Numerical modelling of a counter-current spray drying tower

Spray drying of atomised solutions or slurries is one of the most common methods for
the production of a wide variety of particulate products in the chemical, food, personal
care products and pharmaceutical industries. The modelling of a spray drying process
for the manufacture of detergent powder in a counter-current tower is carried out using
two different approaches: a simple one-dimensional multiphase plug-flow modelling
and a more rigorous CFD modelling approach. Both approaches are coupled with an
existing semi-empirical slurry droplet drying model. The plug-flow model considers
heat, mass and momentum transfer between the polydispersed droplets/particles and gas
phase, along the tower height. In the CFD model, based on the Eulerian-Lagargian
method, the three-dimensional turbulent swirling gas flow is fully coupled with the
droplets/particles motion along with particle-wall interactions via the heat, mass and
momentum exchanges.

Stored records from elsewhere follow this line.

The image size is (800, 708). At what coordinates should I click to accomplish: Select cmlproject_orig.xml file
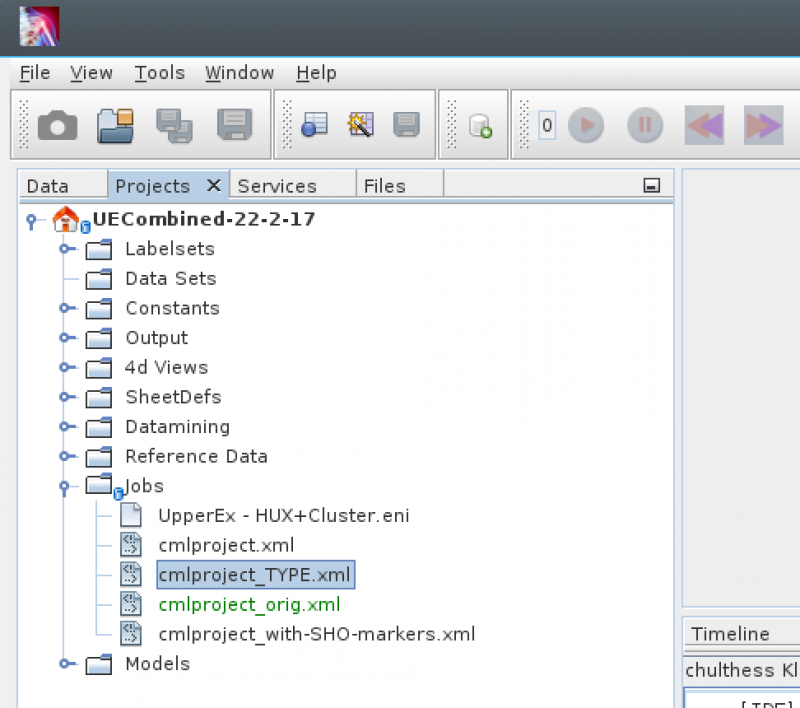point(249,604)
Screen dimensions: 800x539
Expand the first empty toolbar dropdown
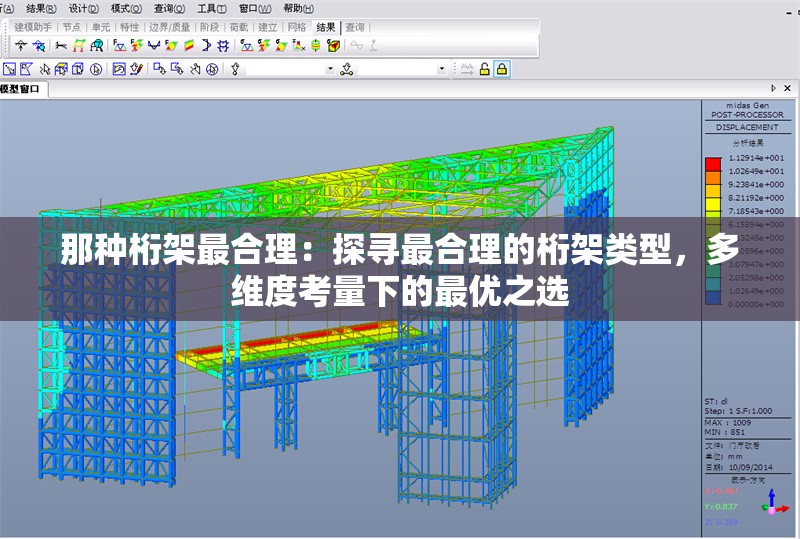(331, 69)
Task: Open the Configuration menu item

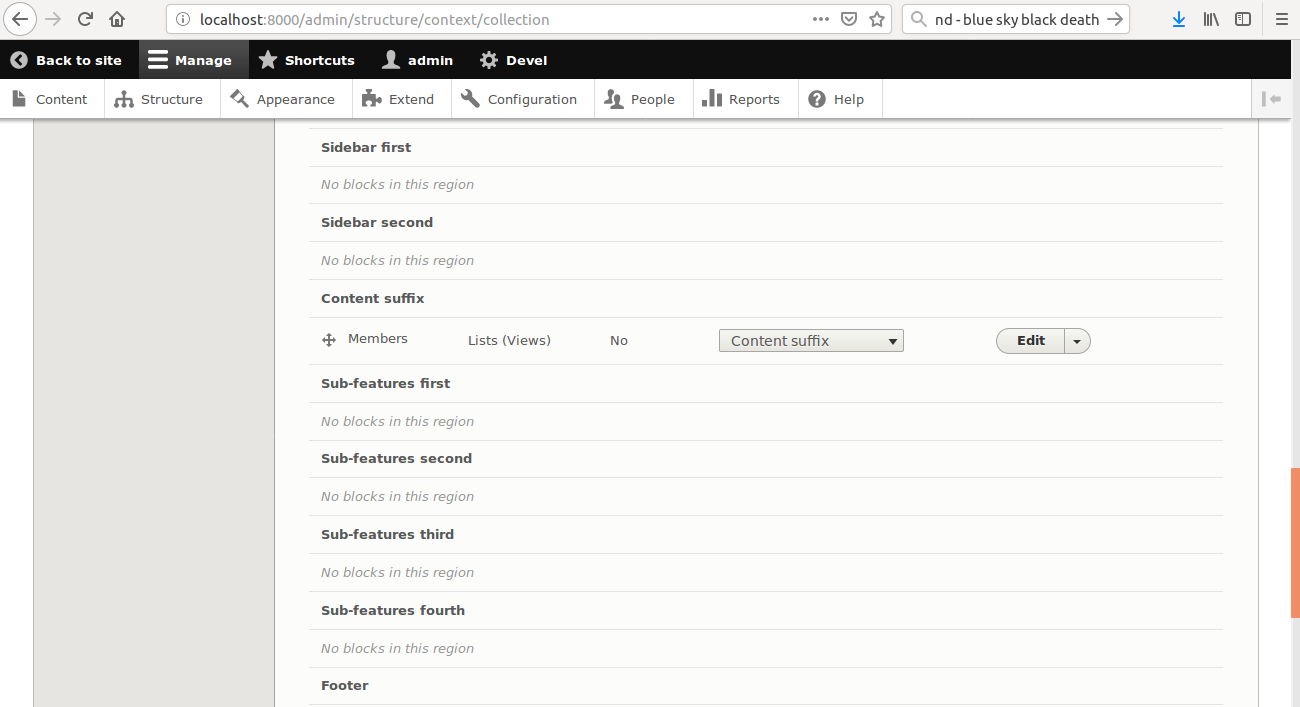Action: [x=520, y=99]
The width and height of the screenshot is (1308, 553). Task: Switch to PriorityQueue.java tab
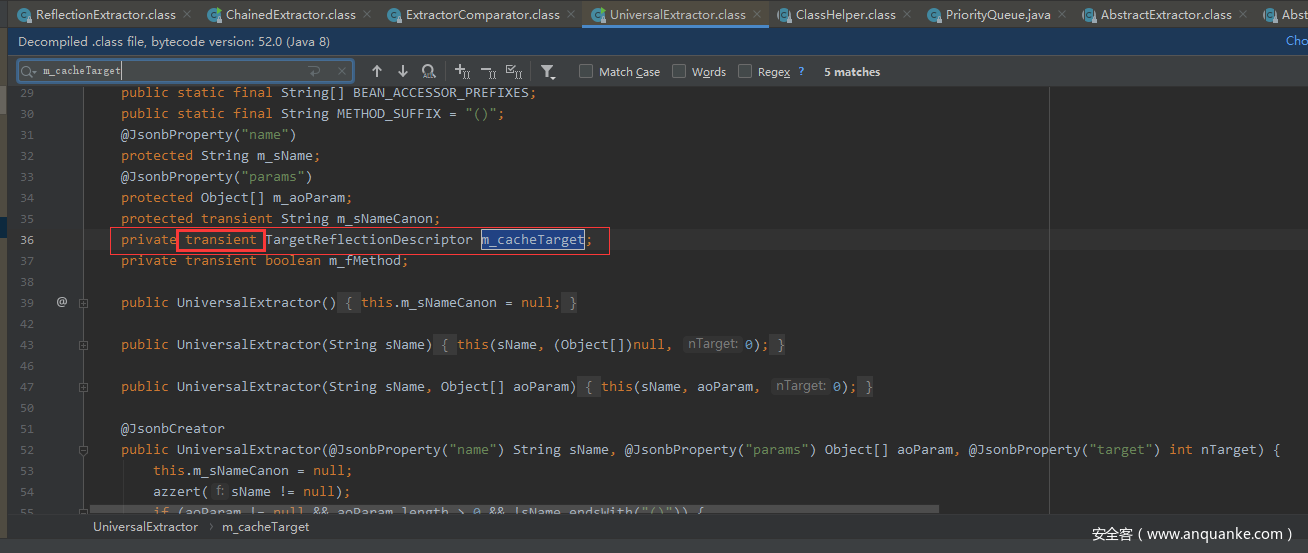(997, 15)
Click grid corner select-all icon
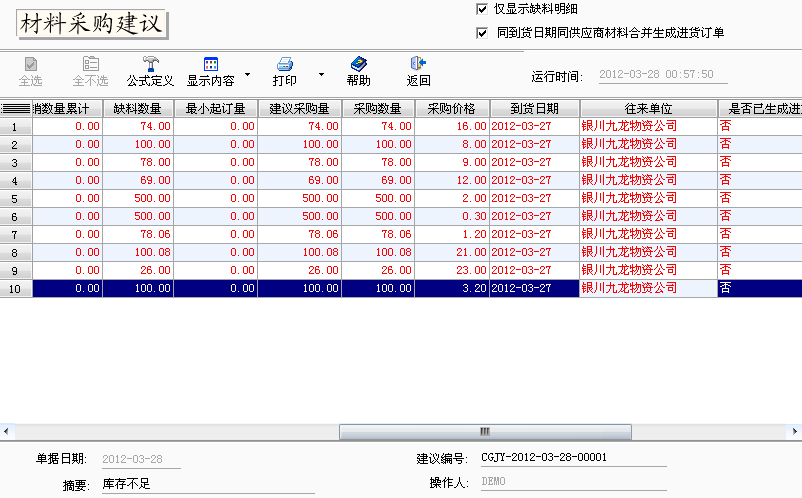 [15, 108]
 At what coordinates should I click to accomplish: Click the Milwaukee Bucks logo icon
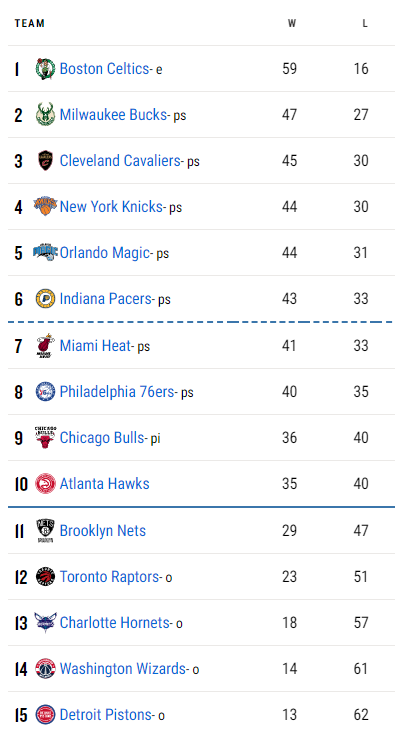(45, 114)
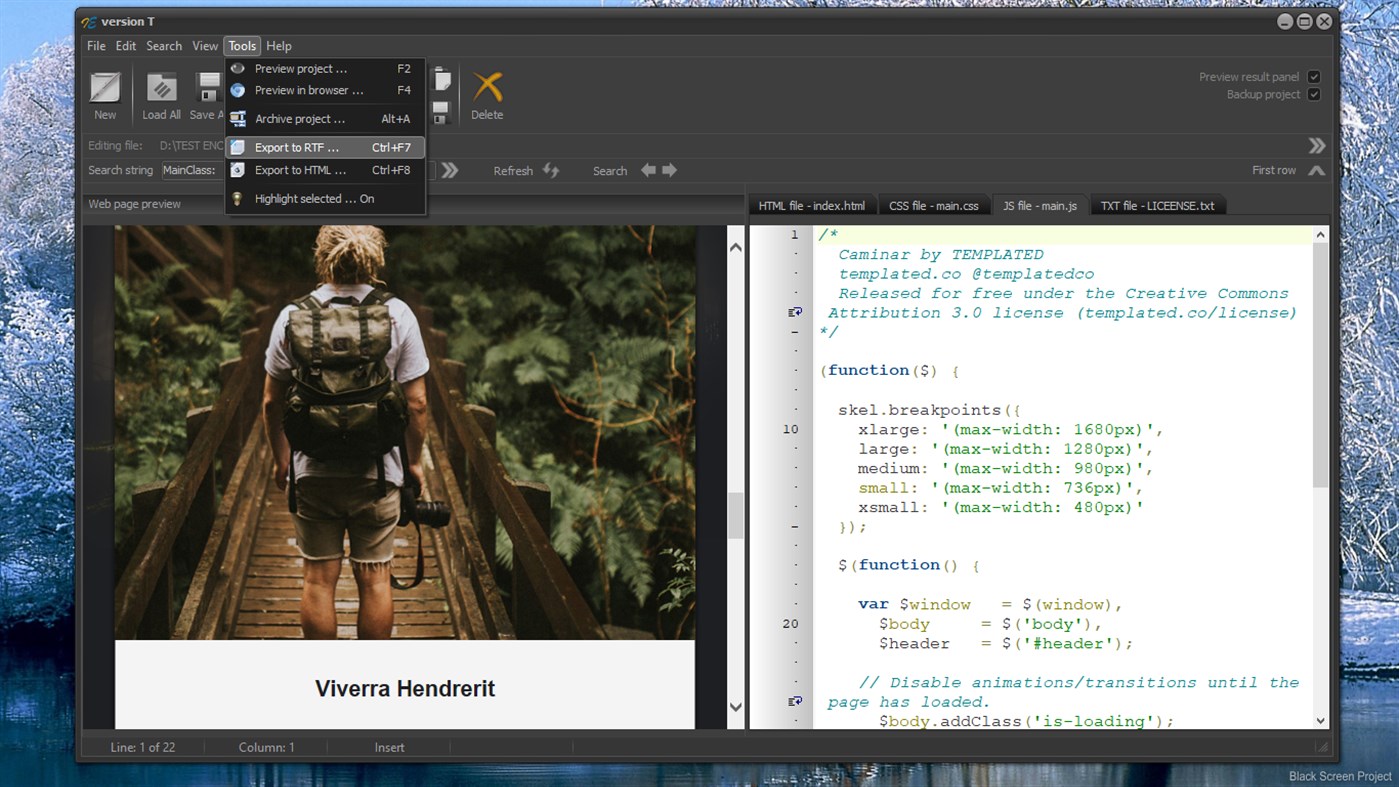1399x787 pixels.
Task: Click the web preview scroll down arrow
Action: [736, 707]
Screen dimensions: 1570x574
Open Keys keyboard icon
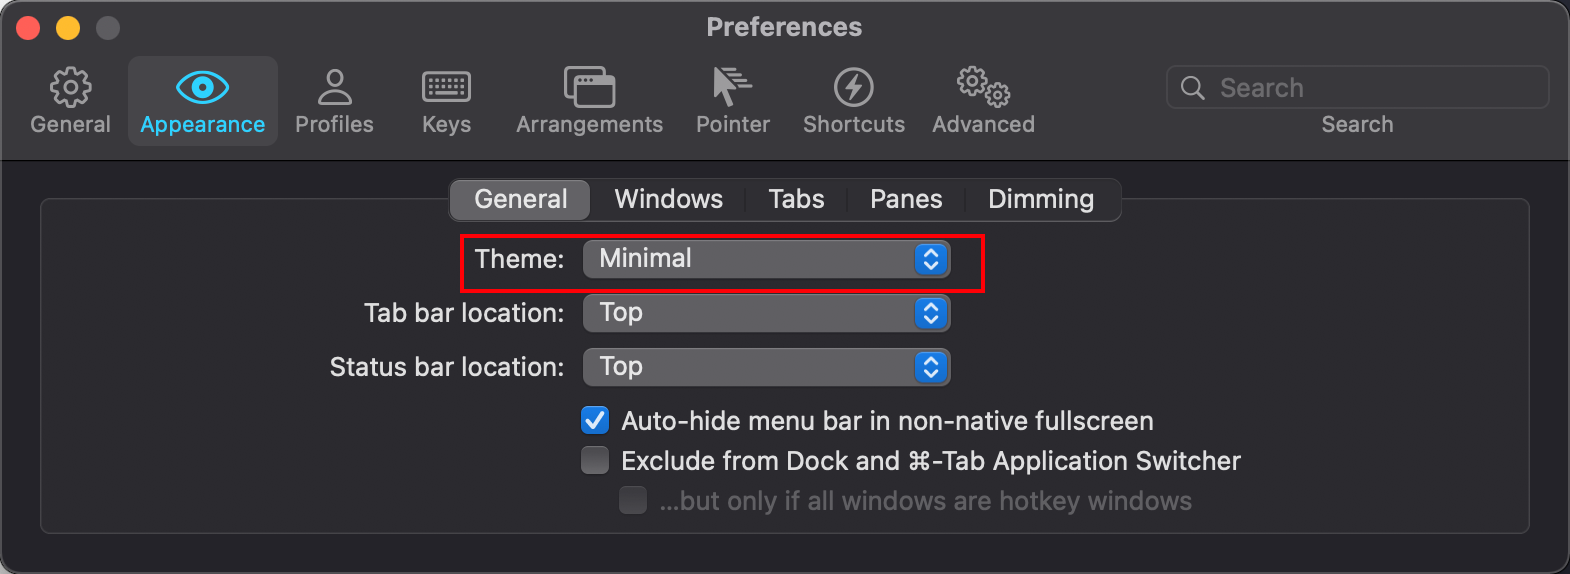pos(446,88)
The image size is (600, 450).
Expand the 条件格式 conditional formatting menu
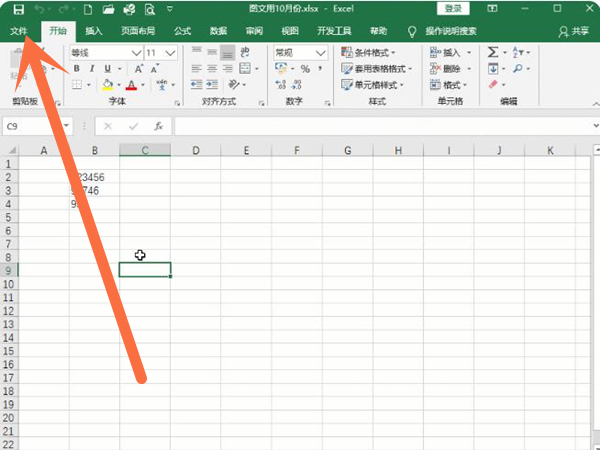375,52
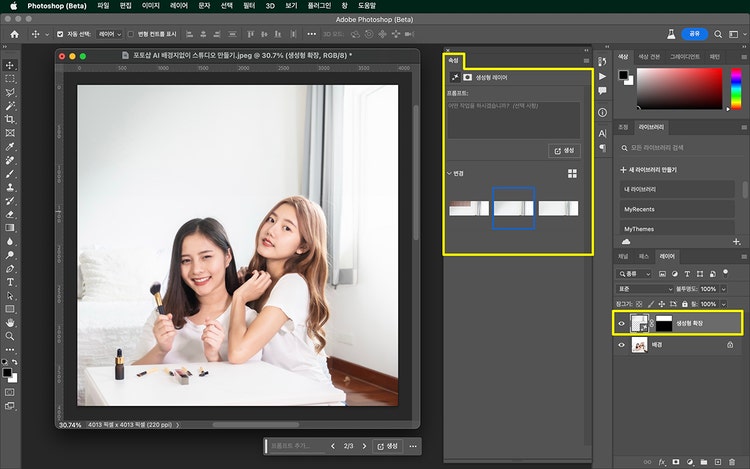The height and width of the screenshot is (469, 750).
Task: Click the 생성 button in Properties panel
Action: click(x=565, y=150)
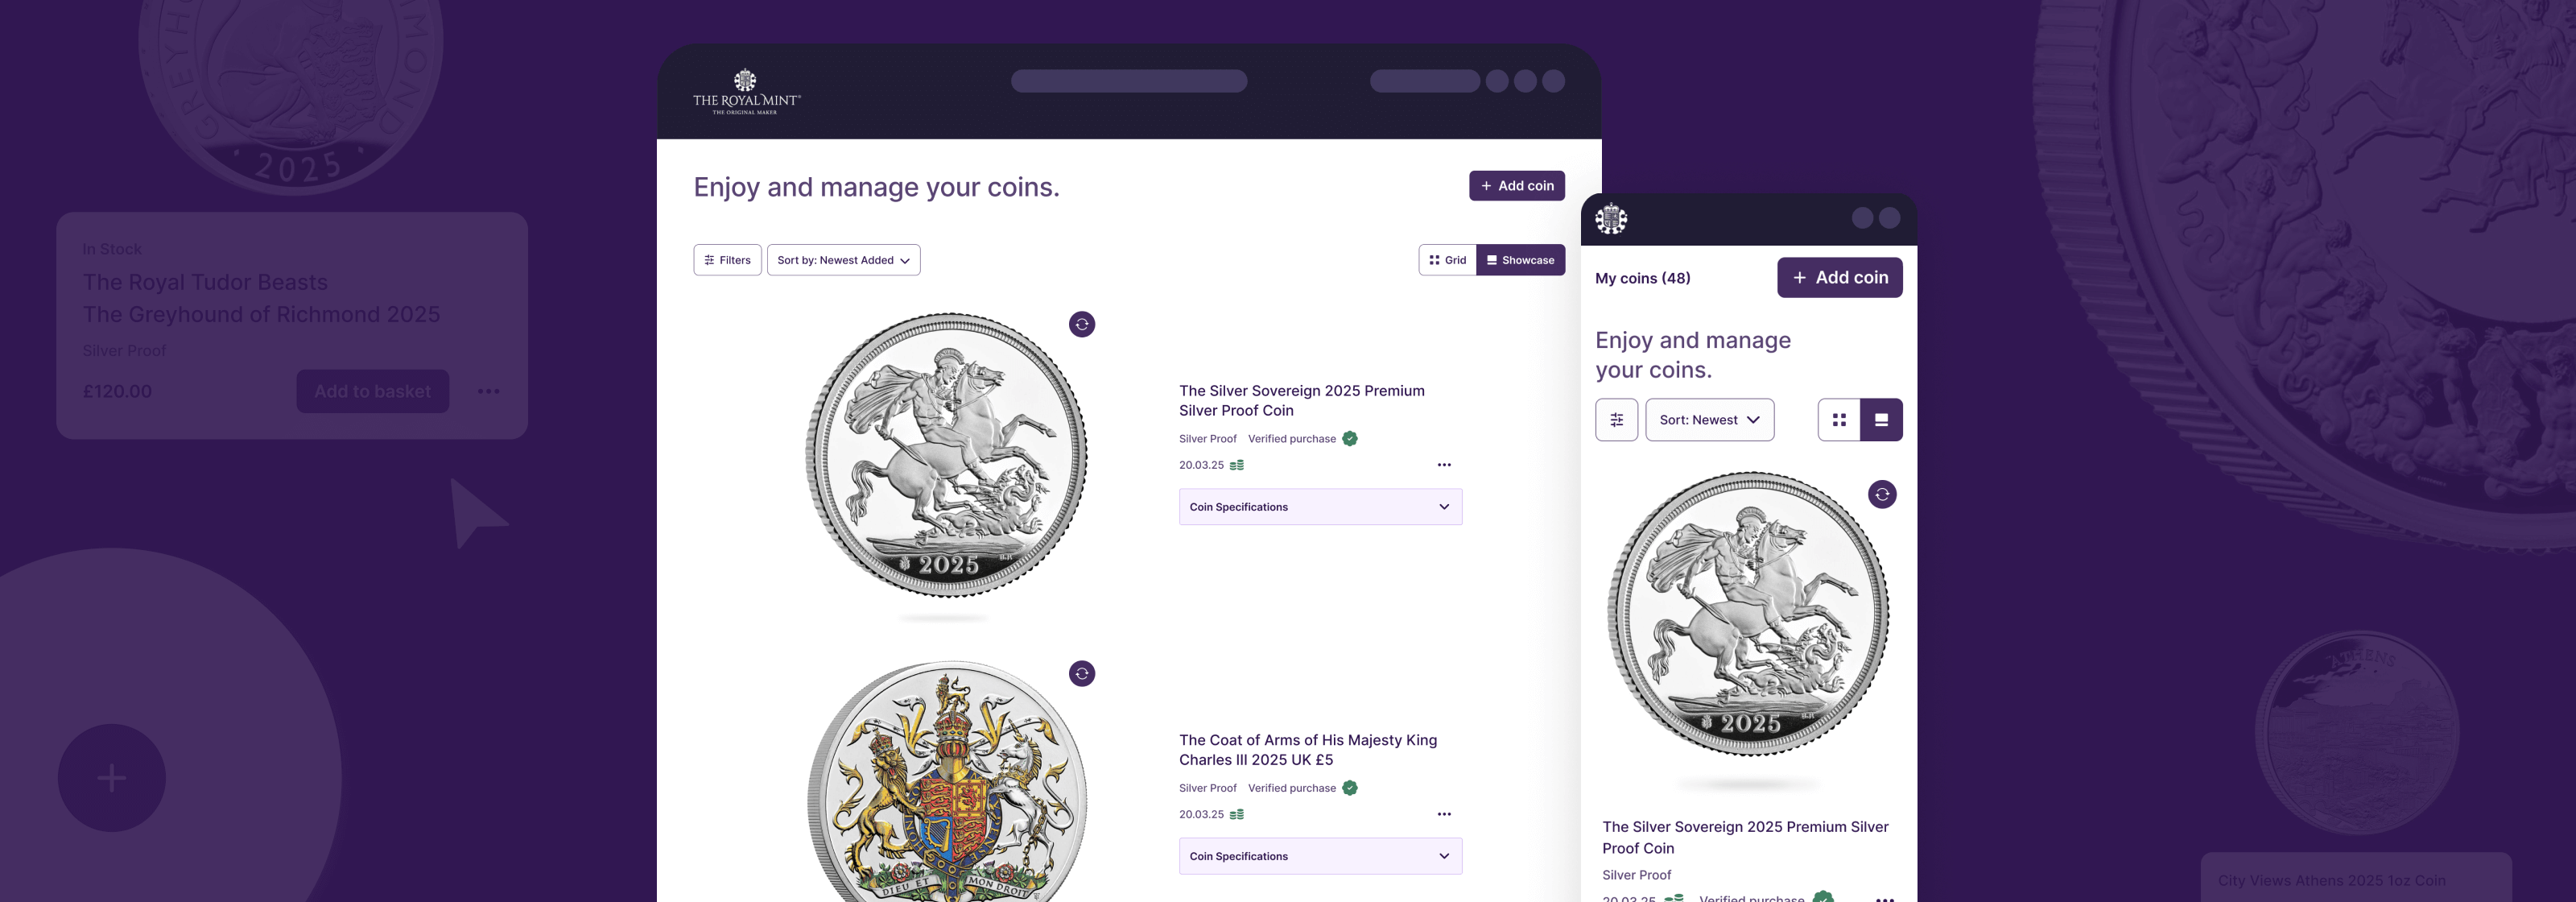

The simulation results are compared with the experimental data
collected from a large scale pilot-plant spray drying tower and a reasonable agreement
with the measured powder outlet temperature, moisture content, and exhaust gas
temperature is obtained, considering the complexity of the process and the accuracy of
the measured data. The plug-flow model gives similar qualitative trends compared to
the CFD model and can be a useful supplement for quick determination of operating
conditions for pilot-plant trials that would enable more extensive and accurate
optimisation of the process. The more computationally expensive CFD model can be
used for tackling operational and product quality issues including wall deposition and
thermal degradation. The gas flow and temperature profiles, and droplet/particle
trajectories obtained from the CFD modelling results are used to propose a zonal
modelling approach to model spray tower in a computationally efficient manner. This
approach can be used to develop models for process optimisation of counter-current
spray drying towers, as reliably as the CFD model.